= Stickland fermentation =

It involves both oxidation and reduction in process

General mechanism in the Stickland fermentation

Stickland fermentation exempflified with D-alanine and glycine

Stickland fermentation or The Stickland Reaction is the name for a chemical reaction that involves the coupled oxidation and reduction of amino acids to organic acids. The electron donor amino acid is oxidised to a volatile carboxylic acid one carbon atom shorter than the original amino acid. For example, alanine with a three carbon chain is converted to acetate with two carbons. The electron acceptor amino acid is reduced to a volatile carboxylic acid the same length as the original amino acid. For example, glycine with two carbons is converted to acetate.
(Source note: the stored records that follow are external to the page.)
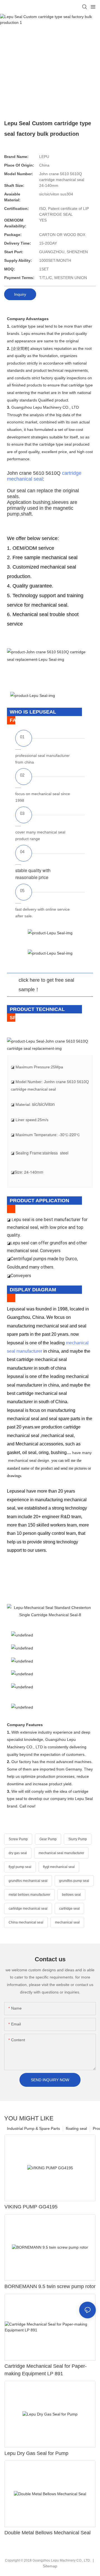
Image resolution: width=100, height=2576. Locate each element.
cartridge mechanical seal (28, 1908)
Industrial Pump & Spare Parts (33, 2128)
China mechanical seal (26, 1922)
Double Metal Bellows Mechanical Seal (47, 2532)
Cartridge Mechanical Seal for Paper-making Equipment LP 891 (45, 2369)
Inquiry (20, 294)
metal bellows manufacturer (29, 1895)
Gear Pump (48, 1839)
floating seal (76, 2128)
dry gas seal (18, 1853)
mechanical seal (67, 1922)
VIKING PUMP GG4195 (31, 2207)
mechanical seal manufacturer (61, 1853)
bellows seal (71, 1895)
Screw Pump (18, 1839)
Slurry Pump (77, 1839)
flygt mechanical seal (59, 1867)
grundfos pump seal (74, 1881)
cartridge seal (69, 1908)
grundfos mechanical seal (28, 1881)
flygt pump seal (20, 1867)
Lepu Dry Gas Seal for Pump (36, 2453)
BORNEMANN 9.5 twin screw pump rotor (50, 2286)
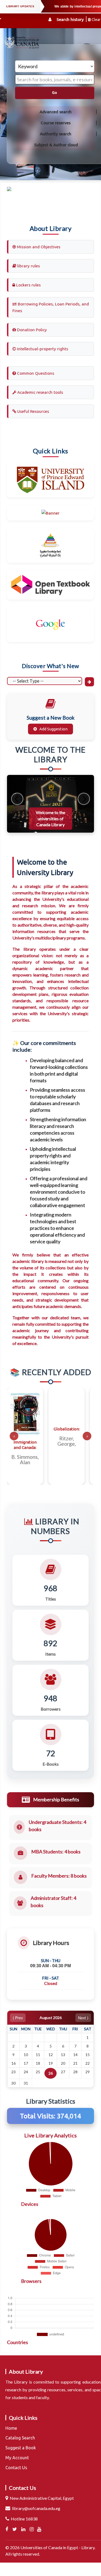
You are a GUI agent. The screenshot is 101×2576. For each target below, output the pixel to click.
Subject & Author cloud (56, 145)
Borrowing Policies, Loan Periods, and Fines (50, 307)
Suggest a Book (20, 2447)
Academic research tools (39, 392)
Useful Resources (32, 411)
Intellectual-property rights (42, 349)
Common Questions (35, 373)
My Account (17, 2457)
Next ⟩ (83, 2017)
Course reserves (56, 123)
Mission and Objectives (38, 247)
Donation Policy (31, 329)
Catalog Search (20, 2437)
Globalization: (67, 1429)
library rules (28, 266)
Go (54, 93)
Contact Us (16, 2467)
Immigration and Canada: (25, 1445)
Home (11, 2428)
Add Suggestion (53, 729)
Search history (70, 19)
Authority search (55, 134)
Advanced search (56, 112)
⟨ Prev (18, 2017)
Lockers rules (28, 285)
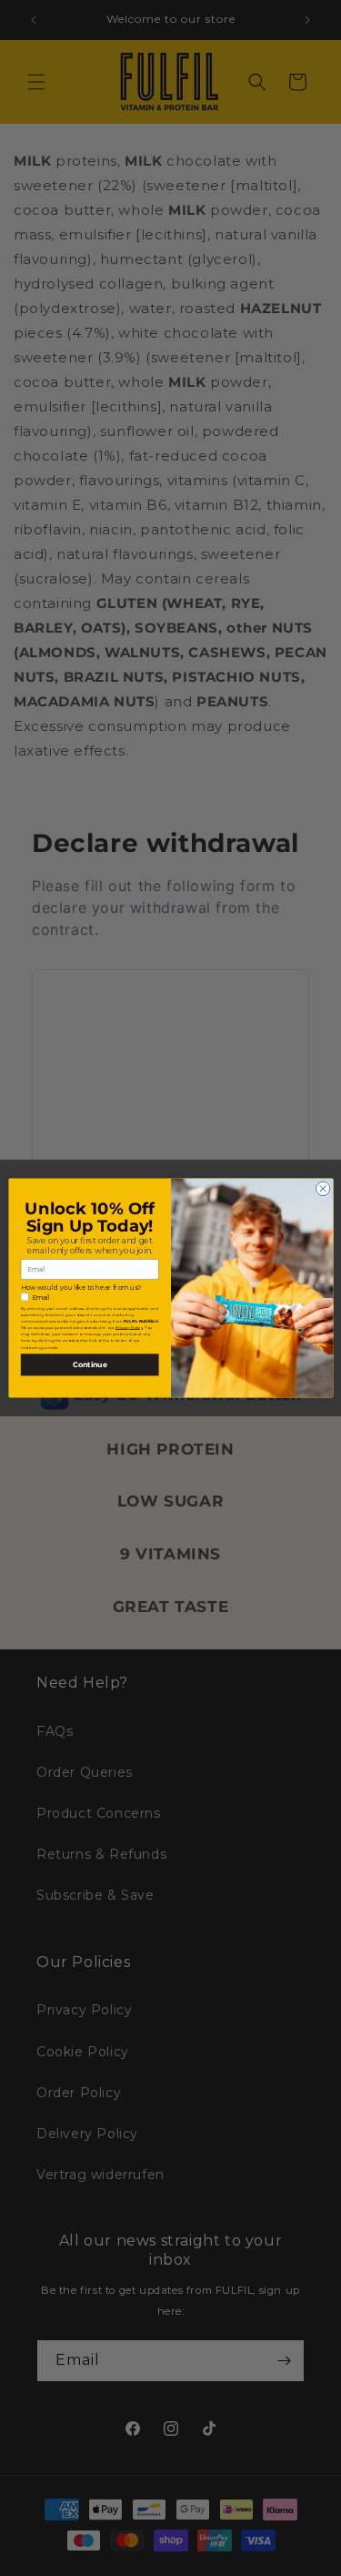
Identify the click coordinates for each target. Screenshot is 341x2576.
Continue (89, 1364)
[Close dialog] (323, 1189)
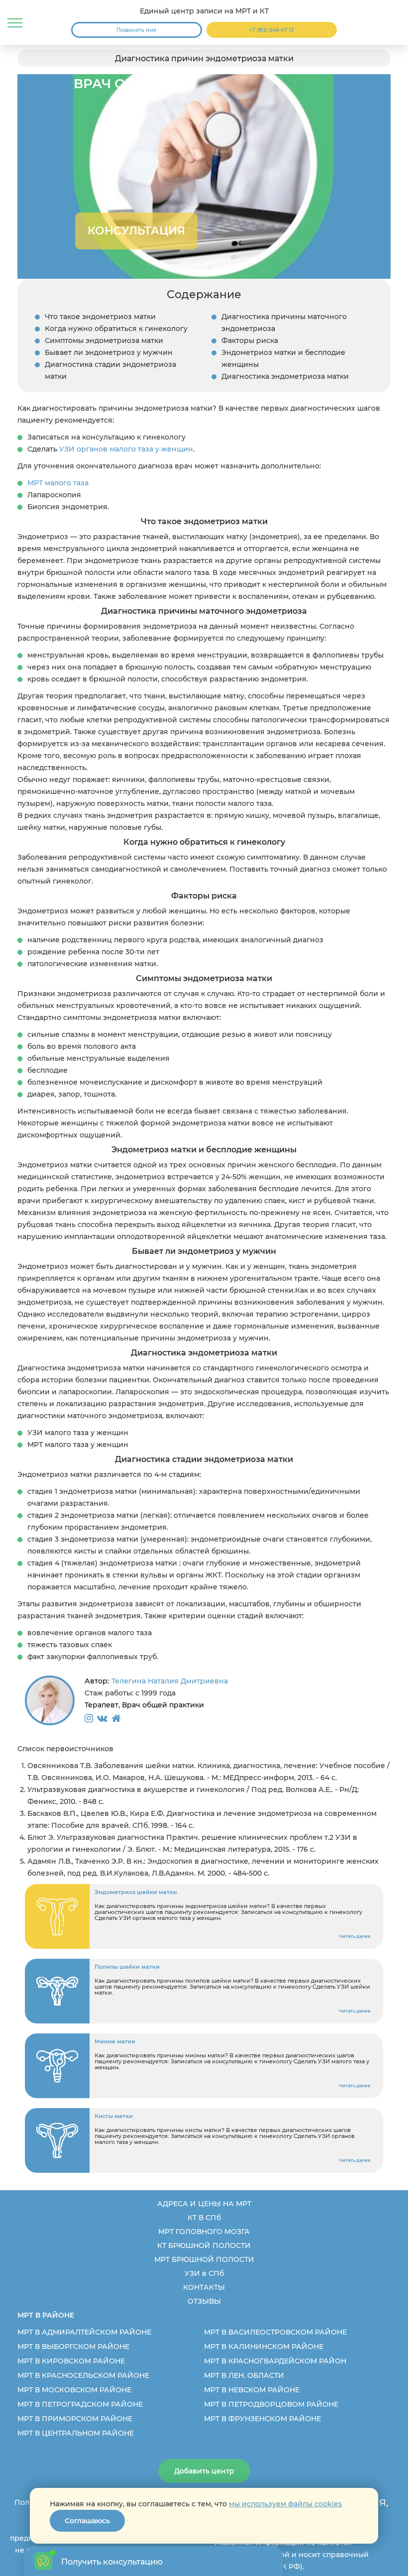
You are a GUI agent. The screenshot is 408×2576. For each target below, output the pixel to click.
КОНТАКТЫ (204, 2287)
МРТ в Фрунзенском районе (262, 2418)
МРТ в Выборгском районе (73, 2346)
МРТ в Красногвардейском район (275, 2360)
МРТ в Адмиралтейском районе (84, 2332)
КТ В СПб (204, 2217)
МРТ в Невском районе (252, 2389)
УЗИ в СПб (204, 2273)
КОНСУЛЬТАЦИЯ (136, 230)
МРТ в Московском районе (74, 2389)
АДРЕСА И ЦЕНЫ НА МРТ (204, 2203)
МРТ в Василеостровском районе (275, 2332)
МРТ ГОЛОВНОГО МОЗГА (204, 2231)
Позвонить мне (136, 30)
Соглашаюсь (87, 2520)
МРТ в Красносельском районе (83, 2375)
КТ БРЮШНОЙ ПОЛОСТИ (204, 2245)
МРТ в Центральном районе (75, 2433)
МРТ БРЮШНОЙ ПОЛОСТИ (204, 2259)
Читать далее (355, 1936)
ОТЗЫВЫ (204, 2301)
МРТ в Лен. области (244, 2375)
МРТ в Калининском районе (263, 2346)
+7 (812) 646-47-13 (271, 30)
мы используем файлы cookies (285, 2503)
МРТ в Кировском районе (71, 2360)
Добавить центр (204, 2470)
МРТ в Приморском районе (74, 2418)
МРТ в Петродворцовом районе (271, 2404)
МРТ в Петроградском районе (80, 2404)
In this way, amino acid fermenting microbes can avoid using hydrogen ions as electron acceptors to produce hydrogen gas. Amino acids can be Stickland acceptors, Stickland donors, or act as both donor and acceptor. Only histidine cannot be fermented by Stickland reactions, and is oxidised. With a typical amino acid mix, there is a 10% shortfall in Stickland acceptors, which results in hydrogen production. Under very low hydrogen partial pressures, increased uncoupled anaerobic oxidation has also been observed.
It occurs in proteolytic clostridia such as:
C. perfringens,
Clostridioides difficile,
C. sporogenes,
and C. botulinum.

Additionally, sarcosine and betaine can act as electron acceptors.